_What is required_:
Please copy out the entries below word for word, everything from the start of the entries down to the line that contains "Click the АДРЕС", including that line.

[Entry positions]
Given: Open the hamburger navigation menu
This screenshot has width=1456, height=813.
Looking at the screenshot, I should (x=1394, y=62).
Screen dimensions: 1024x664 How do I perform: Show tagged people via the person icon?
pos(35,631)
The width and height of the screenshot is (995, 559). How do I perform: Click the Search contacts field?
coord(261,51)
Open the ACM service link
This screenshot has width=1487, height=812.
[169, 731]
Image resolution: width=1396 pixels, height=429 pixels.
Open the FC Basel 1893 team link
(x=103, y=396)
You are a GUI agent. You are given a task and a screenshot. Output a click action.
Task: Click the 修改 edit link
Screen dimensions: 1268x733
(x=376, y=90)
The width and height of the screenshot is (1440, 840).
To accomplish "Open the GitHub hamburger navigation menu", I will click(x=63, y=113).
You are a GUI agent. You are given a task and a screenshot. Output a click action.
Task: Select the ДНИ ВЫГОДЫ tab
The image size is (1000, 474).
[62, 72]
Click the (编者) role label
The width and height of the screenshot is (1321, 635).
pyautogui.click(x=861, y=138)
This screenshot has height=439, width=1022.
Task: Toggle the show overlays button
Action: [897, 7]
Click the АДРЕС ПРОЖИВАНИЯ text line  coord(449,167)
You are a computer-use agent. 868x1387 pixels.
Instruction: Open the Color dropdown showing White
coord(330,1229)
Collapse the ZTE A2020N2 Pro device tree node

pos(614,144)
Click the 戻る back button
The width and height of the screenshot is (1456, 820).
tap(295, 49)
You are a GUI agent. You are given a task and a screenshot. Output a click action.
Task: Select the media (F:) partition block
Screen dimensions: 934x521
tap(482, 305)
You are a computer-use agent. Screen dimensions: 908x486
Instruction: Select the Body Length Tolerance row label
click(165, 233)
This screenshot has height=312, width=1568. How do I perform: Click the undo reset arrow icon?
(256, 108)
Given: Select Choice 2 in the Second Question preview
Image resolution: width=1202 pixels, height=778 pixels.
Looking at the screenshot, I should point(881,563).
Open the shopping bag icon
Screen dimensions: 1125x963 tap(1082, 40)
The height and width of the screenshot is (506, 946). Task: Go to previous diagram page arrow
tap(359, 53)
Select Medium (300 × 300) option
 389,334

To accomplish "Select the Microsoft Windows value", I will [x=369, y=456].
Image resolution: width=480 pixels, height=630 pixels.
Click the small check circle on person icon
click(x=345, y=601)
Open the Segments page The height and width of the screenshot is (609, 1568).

_Answer to this exercise_:
Given: Open the hamburger navigation menu
This screenshot has width=1456, height=813.
Looking at the screenshot, I should (x=1394, y=62).
Screen dimensions: 1024x664 How do I perform: Show tagged people via the person icon?
pos(35,631)
The width and height of the screenshot is (995, 559). How do I perform: Click the Search contacts field?
coord(261,51)
Open the ACM service link
This screenshot has width=1487, height=812.
[169, 731]
Image resolution: width=1396 pixels, height=429 pixels.
Open the FC Basel 1893 team link
(x=103, y=396)
You are a GUI agent. You are given a task and a screenshot. Output a click action.
Task: Click the 修改 edit link
Screen dimensions: 1268x733
(x=376, y=90)
The width and height of the screenshot is (1440, 840).
To accomplish "Open the GitHub hamburger navigation menu", I will click(x=63, y=113).
You are a GUI agent. You are given a task and a screenshot. Output a click action.
Task: Select the ДНИ ВЫГОДЫ tab
The image size is (1000, 474).
[62, 72]
Click the (编者) role label
The width and height of the screenshot is (1321, 635).
pyautogui.click(x=861, y=138)
This screenshot has height=439, width=1022.
Task: Toggle the show overlays button
Action: [897, 7]
Click the АДРЕС ПРОЖИВАНИЯ text line  coord(449,167)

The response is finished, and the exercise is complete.